October 2010 issue of Songlines (#71) is on sale in the UK from September 3

Posted on September 2nd, 2010 in Songlines News.

The October 2010 issue of Songlines is on sale in the UK from September 3 and includes our regular Top of the World CD with ten tracks from the finest new releases from around the planet. There’s also a selection of five tracks selected by Indian composer AR Rahman.

The Top of the World CD includes tracks from Songlines Music Award-winning Portuguese band Deolinda; Irish instrumentalists Lúnasa; Parisian North African ten-piece Orchestre National de Barbès; LA R’n’B and rock from Los Lobos; bassy Maori beats specialists Wai and Iranian classical vocalist Ali Reza Ghorbani, among others.

The main editorial features include:

AfroCubism – The story about how this Mali-Cuba concept album accidentally led to the release of the Buena Vista Social Club.

Kurdish Music – An alarming report about the continuing marginalisation of Kurdish music and musicians in Turkey.

Syriana – Luscious Middle Eastern soundscapes get a thoroughly modern reworking on the latest East-meets-West project.

Tools of the Trade: The Afghan Rubab – Unveiling the history behind Afghanistan’s national instrument.

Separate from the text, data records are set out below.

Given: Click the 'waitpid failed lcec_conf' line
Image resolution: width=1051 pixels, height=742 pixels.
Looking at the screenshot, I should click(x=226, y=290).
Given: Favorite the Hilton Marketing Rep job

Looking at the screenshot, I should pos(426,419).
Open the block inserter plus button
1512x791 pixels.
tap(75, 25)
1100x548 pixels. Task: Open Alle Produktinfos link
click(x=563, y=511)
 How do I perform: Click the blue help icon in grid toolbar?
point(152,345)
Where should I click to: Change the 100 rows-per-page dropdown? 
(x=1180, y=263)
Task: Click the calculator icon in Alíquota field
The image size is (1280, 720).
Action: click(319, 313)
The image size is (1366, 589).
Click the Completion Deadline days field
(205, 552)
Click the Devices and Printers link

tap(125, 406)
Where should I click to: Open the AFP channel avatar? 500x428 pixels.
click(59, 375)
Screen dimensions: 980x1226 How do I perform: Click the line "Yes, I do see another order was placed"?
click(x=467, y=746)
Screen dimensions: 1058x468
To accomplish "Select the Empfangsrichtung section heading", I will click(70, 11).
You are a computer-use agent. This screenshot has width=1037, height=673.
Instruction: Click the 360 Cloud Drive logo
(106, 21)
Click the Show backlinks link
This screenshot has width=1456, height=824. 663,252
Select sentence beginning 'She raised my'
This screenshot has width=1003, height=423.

Alim Qasimov – The singer and reluctant musical ambassador of Azerbaijan talks about the poetry of his music, prior to his UK visit.

• Sounding Out Bristol – all the best places to see and hear music in the gateway to England’s West Country.

• Beginner’s Guide to Ethiopian legend Mahmoud Ahmed.

• Postcard from Carriacou, Grenada.

Folklandia Festival, the Baltic sea.

• Backpage from Beirut, Lebanon.

• My World – Indian composer AR Rahman.

• Grooves – Penguin Café Orchestra’s Arthur Jeffes, Scottish folk singer Karine Polwart and Polish world music writer and festival programmer Marek Garztecki.

• News, including Dispatches USA from California.

• Reviews of the latest CD, DVD and World Cinema releases.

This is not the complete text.